A spokesman with Consumer Attorneys of California referred questions to Consumer Watchdog. At this article’s deadline, messages left with Consumer Watchdog had not been returned. In a statement, the organization said Prop. 46’s drug and alcohol testing procedures are in line with other industries charged with protecting people’s lives.

“Millions of Californians in safety-sensitive positions are already drug tested at work, such as police officers, firefighters, construction workers, and truck and bus drivers,” the statement said. “Currently, doctors are not tested, although they practice medicine on tens of thousands of California patients every year.”

Dr. Richard Thorp

California physicians have long faced attacks to the state’s medical malpractice award limit, but the drug-testing proposal is new, said Dr. Richard Thorp, who is president of the California Medical Association. If approved, California would become the first state to mandate such testing of doctors. The proposed law could encourage other states to follow in California’s footsteps, opponents said.

“California’s first in a lot of things,” Dr. Mazer said. “This is not a smart first to be.”

The drug-testing provision raises more questions than answers and would likely cause more harm than good, noted Dr. Yul D. Ejnes in a Sept. 30 Annals of Internal Medicine article. The initiative does not specify the time frame in which a medical board must complete its investigation of a doctor’s positive drug result. Additionally, the proposal targets all physicians with admitting privileges, regardless of access to controlled substances, specialty, or impairment risk.

“Randomly testing physicians without some form of risk stratification will likely result in many false-positive results,” said Dr. Ejnes, an internist in private practice in Cranston, R.I., who is immediate past chair of the American College of Physicians Board of Regents. “Prop. 46 addresses verification of positive results, but, as we see in clinical practice, that process only adds to the intrusiveness, expense, and stress that should not have occurred in the first place.”

Dr. Thorp added that the database measure of the proposal, as it’s written, would be detrimental to doctors and patients. The state’s drug monitoring database, called the Controlled Substance Utilization Review and Evaluation System (CURES), currently lacks funding and staff to fully operate the system, he said. Glitches and accessibility problems led to a 2013 law that raised licensing fees for health providers to better fund the database. Physicians are required to register with the system by 2016, according to the law.

“It’s a huge database,” Dr. Thorp said in an interview. “It takes time to get that moving.
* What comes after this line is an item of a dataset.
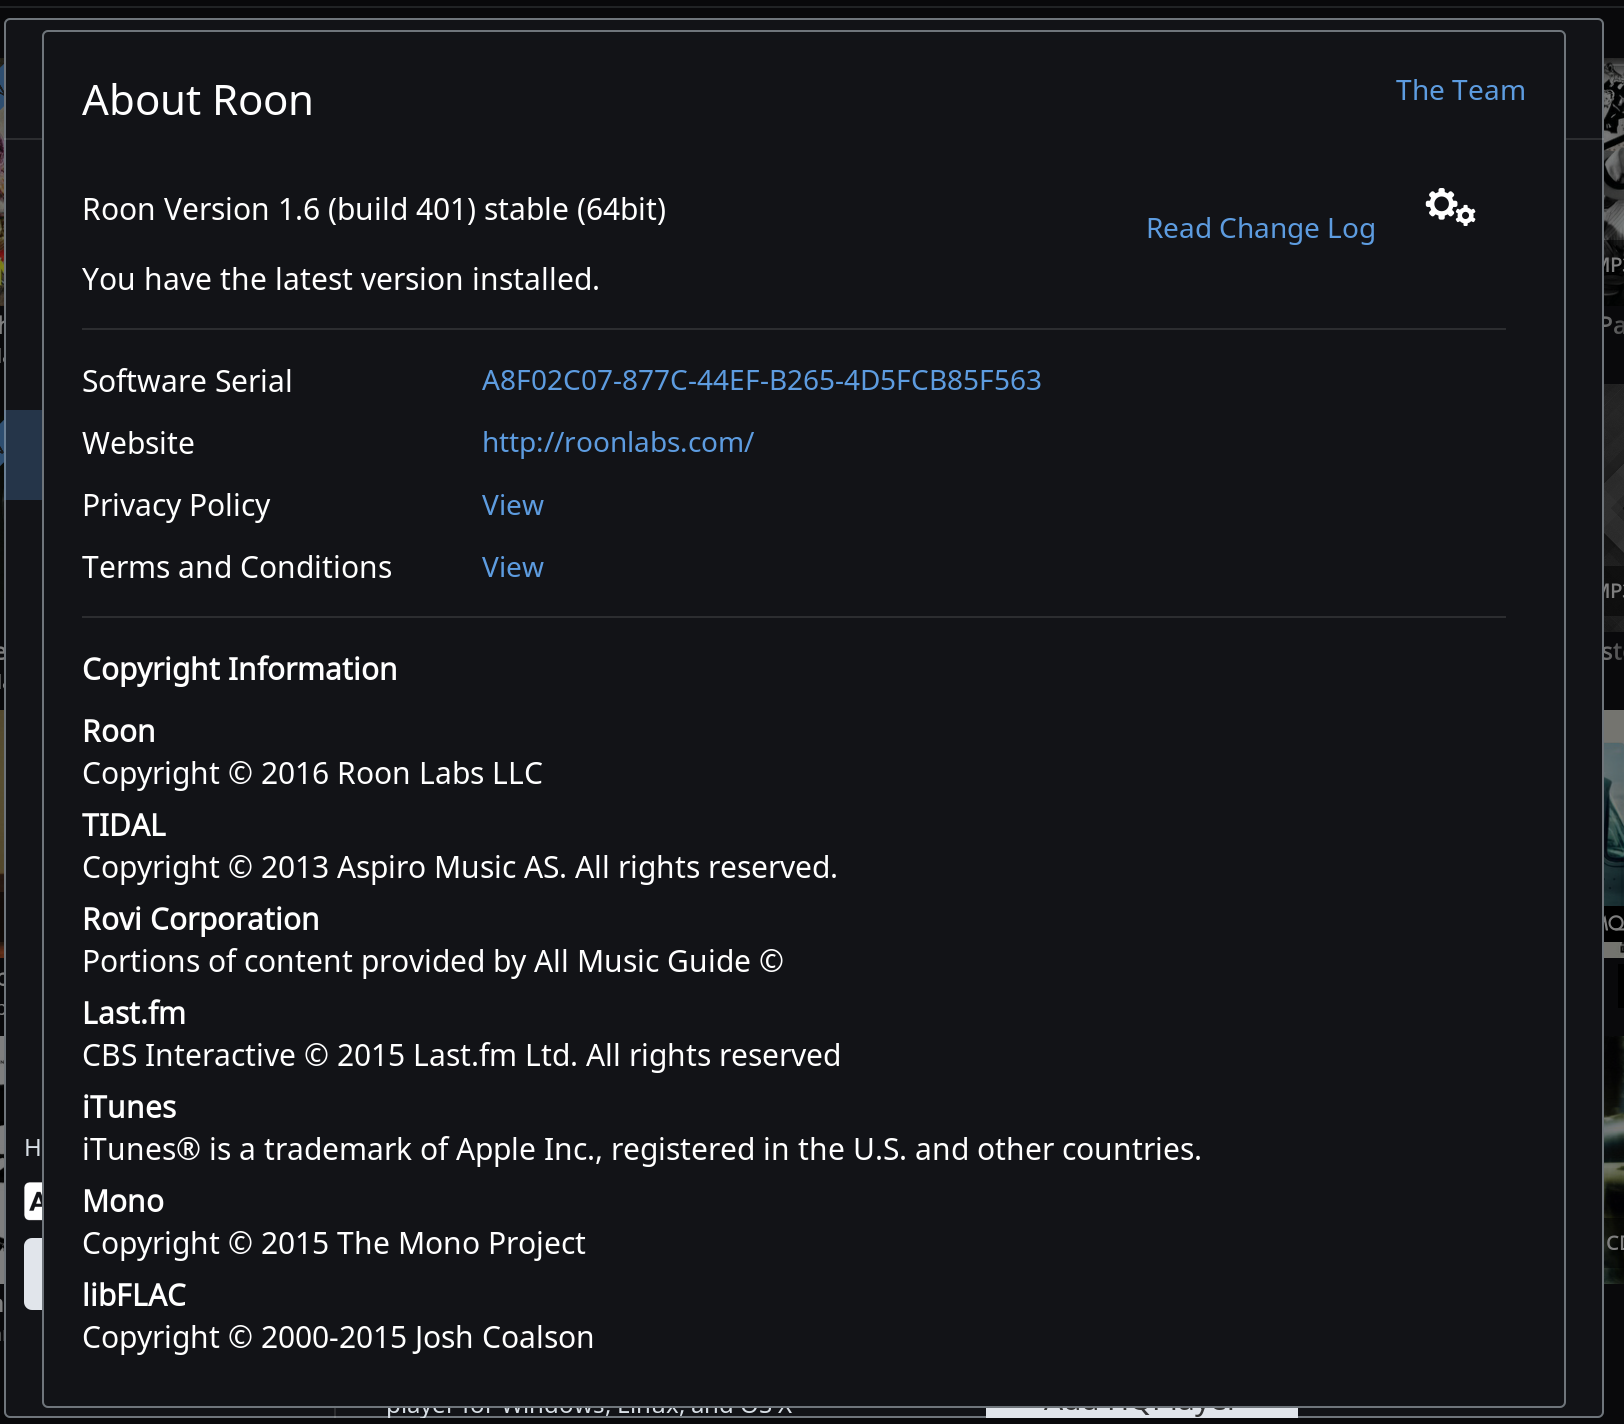Click the iTunes trademark heading
The width and height of the screenshot is (1624, 1424).
pos(129,1107)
To mandate this for every doctor and pharmacist is just a recipe for disaster.”

The database and drug-testing components of the initiative were merely included to sway voters into striking down the malpractice cap, said Dr. Richard E. Anderson, chair and CEO of the Doctors Company, a national liability insurer. The company is among the coalition of health care and business leaders against the proposed law.

 

 

“These unrelated provisions were added to try to draw voter support for the [medical malpractice damages cap] increase, which did not poll well by itself,” Dr. Anderson said in an interview. “The result is a cynical and manipulative ballot measure, opposed by an unprecedented coalition of medical providers, insurers, businesses, organized labor, civil liberties and senior groups, local governments, teachers, and school districts.”

Dr. Ejnes emphasized that remedies to physician drug and alcohol abuse are still needed. An estimated 8%-18% of physicians are impaired by drugs or alcohol at some point in their careers, according to the Annals article. But the proposed initiative is not the answer, Dr. Ejnes said.

“Developing a system that achieves the goal of detecting and preventing physician impairment requires a thoughtful dialogue among all stakeholders, led by the medical profession,” he said. “A ballot initiative intended to win votes, debated in sound bites and Tweets and creating more problems than it solves, is not the right solution.”